“Bang beli kerupuknya!”
Aku segera menghampiri suara yang memanggilku,
“Beli berapa mas?”
“Satu aja bang. Ini uangnya.”
“Uangnya pas kan mas? Terima kasih” Pembeli itu tidak menjawab pertanyaanku, maka aku beranjak dari depan pagar rumah pembeli itu untuk melanjutkan berjualan kerupuk.
Baru sekitar 50 meter dari rumah pembeli tadi, ada seorang pembeli lagi yang memanggilku, dan aku pun berhenti kembali.
Saat aku sedang melayani pembeli tersebut, aku mendengar suara pembeli pertama tadi datang ke arahku sambil memaki.
“Bang! Kalau jualan yang jujur dong, jangan suka menipu orang, makan uang haram lo!.”
Mendengar perkataan itu aku pun turut emosi.
“Mas jangan sembarangan bicara, saya menipu apa. Sumpah demi Allah sampai sekarang saya belum pernah menipu orang.”
“Eh, jangan pakai sumpah-sumpah, bawa-bawa nama Tuhan lagi, buktinya sekarang abang sudah menipu saya. Dimana-mana penipu gak ada yang ngaku.”
“Mas, saya lahir dari keluarga yang baik, dan saya dididik dengan baik, saya juga mengerti agama, dan buat apa saya menipu.”
“Memang orang yang mengerti agama gak bisa menipu apa? Sudah jelas-jelas abang menipu saya, uang saya kan sepuluh ribu dan harusnya kembali llima ribu. Ayo sekarang kembalikan uang saya!”

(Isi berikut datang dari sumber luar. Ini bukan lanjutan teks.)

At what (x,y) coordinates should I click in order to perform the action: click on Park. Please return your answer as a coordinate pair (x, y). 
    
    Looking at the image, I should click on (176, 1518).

“Kan saya tadi sudah bertanya apakah uangnya pas, tapi mas diam saja. Jangan-jangan mas yang mau menipu saya”
“Kurang ajar, Abang malah sekarang sekarang menuduh saya menipu. Kamu yang penipu!”

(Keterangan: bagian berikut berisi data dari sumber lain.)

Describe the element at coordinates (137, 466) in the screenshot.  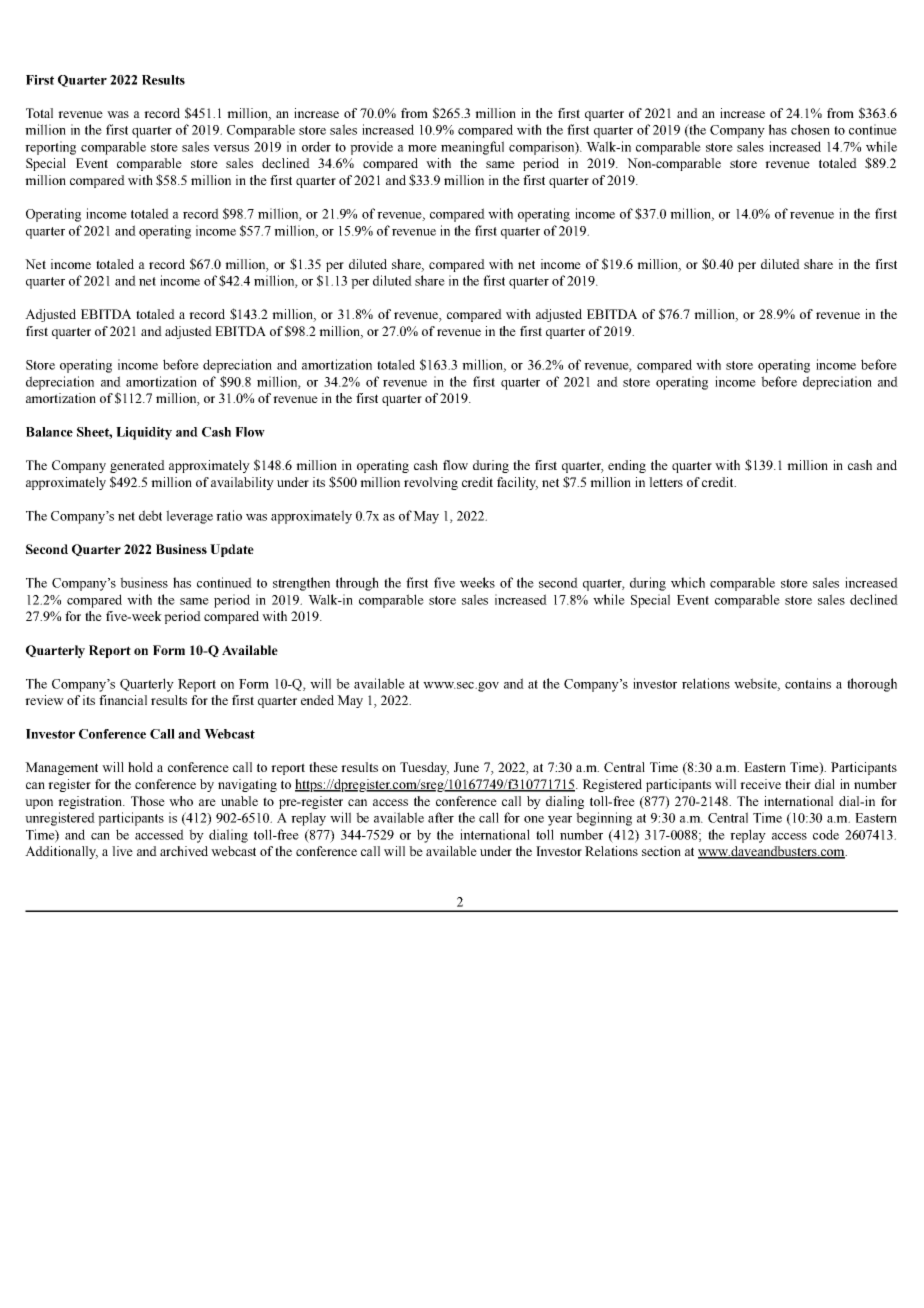
I see `generated` at that location.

Aku yang mulai curiga dan sudah terpancing emosi oleh perkataan orang tersebut segera menghampiri orang tersebut dan memegang bajunya hendak memukulnya.
Saat kami sudah hendak bertukar pukulan, pembeli yang kedua memegangi kami sambil berkata
“Sabar mas, kalian sama-sama tunanetra, ini salah pengertian saja.”
Mendengar penjelasan dari pembeli kedua itu, kami terdiam dan menyadari kesalahan kami. Dan dengan bantuan pembeli kedua itu pula kami menyelesaikan permasalahan kami, yang sama-sama tidak tau uang yang tadi dibayarkan.